[Saved data entries]
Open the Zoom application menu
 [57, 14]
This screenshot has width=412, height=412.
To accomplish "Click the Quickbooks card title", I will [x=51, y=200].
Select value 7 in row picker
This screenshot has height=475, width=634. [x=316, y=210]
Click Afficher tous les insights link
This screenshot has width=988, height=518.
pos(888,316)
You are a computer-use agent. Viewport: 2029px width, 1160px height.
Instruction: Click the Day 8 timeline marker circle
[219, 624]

---

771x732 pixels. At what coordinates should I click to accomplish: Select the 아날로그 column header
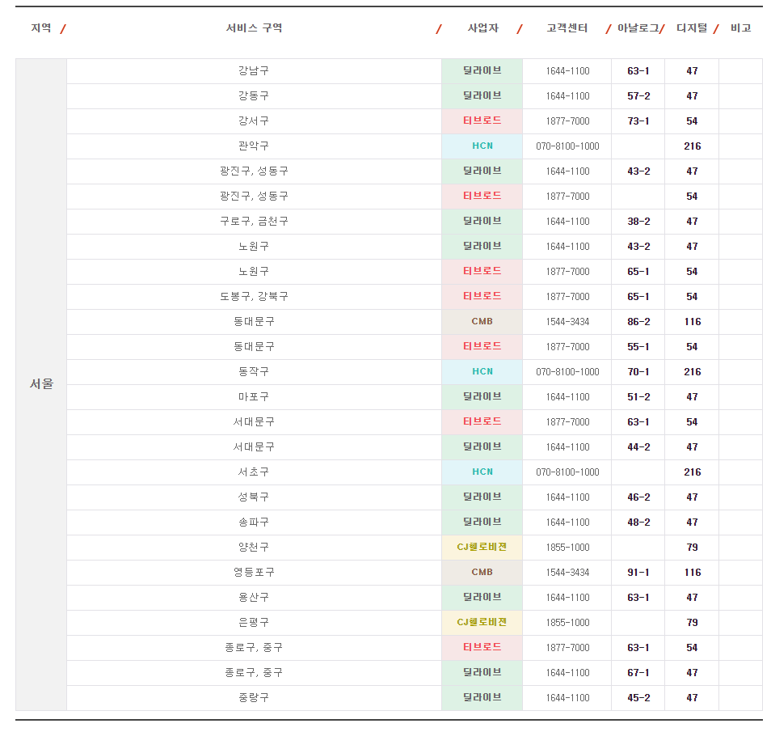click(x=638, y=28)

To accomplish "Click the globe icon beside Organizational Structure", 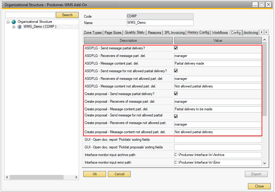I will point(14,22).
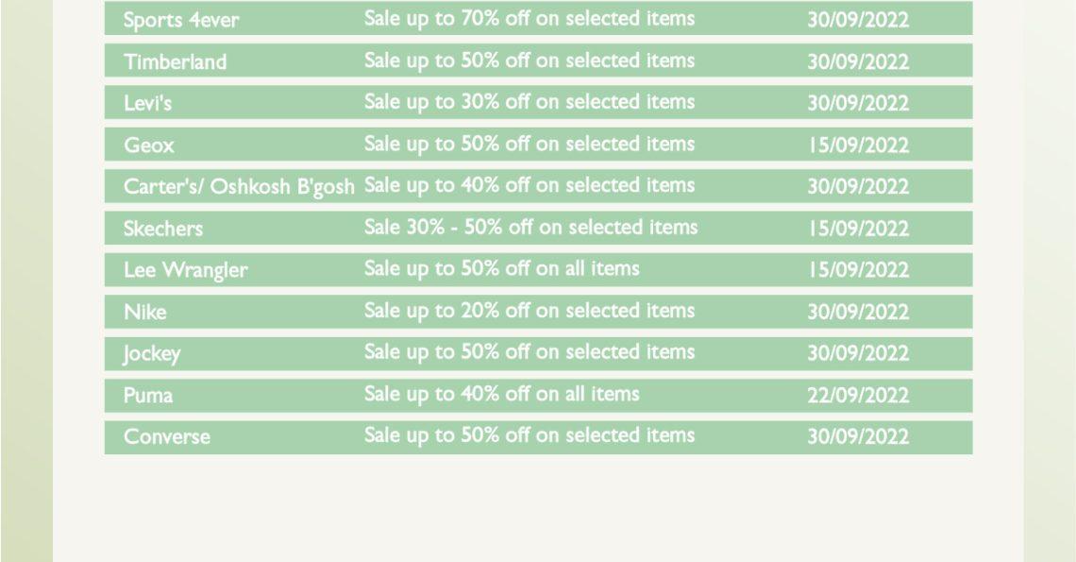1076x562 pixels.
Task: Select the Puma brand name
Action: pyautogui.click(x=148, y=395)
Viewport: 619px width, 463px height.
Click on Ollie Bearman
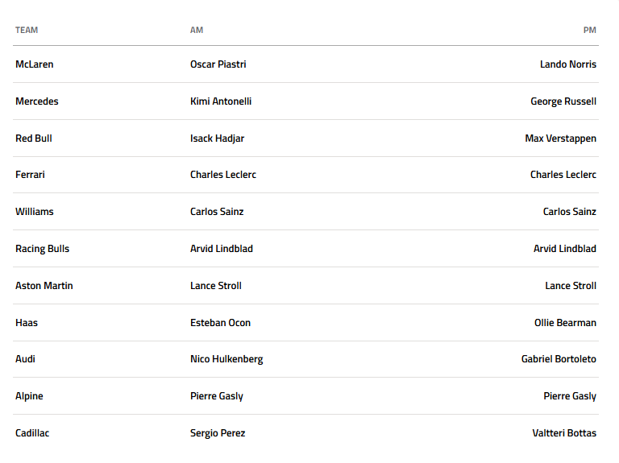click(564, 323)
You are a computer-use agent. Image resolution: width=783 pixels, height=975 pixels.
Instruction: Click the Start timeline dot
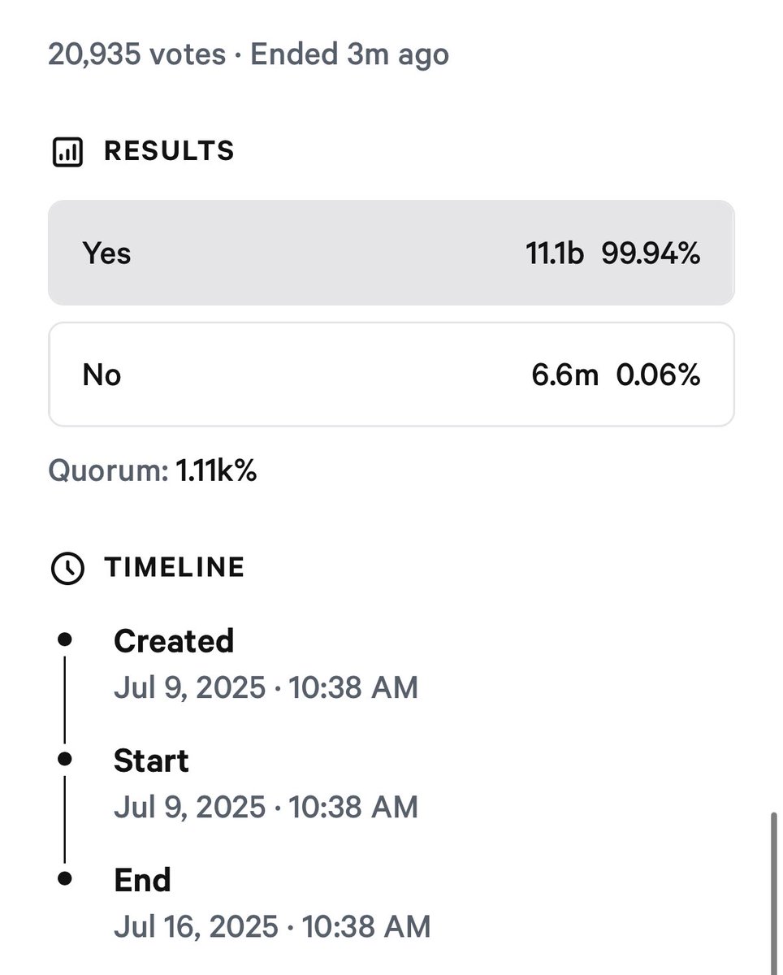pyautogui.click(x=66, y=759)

(Requirement) Across the records above, in how many lines does the string "computer" appear? Reply with the figure alone.

(Exercise output) 2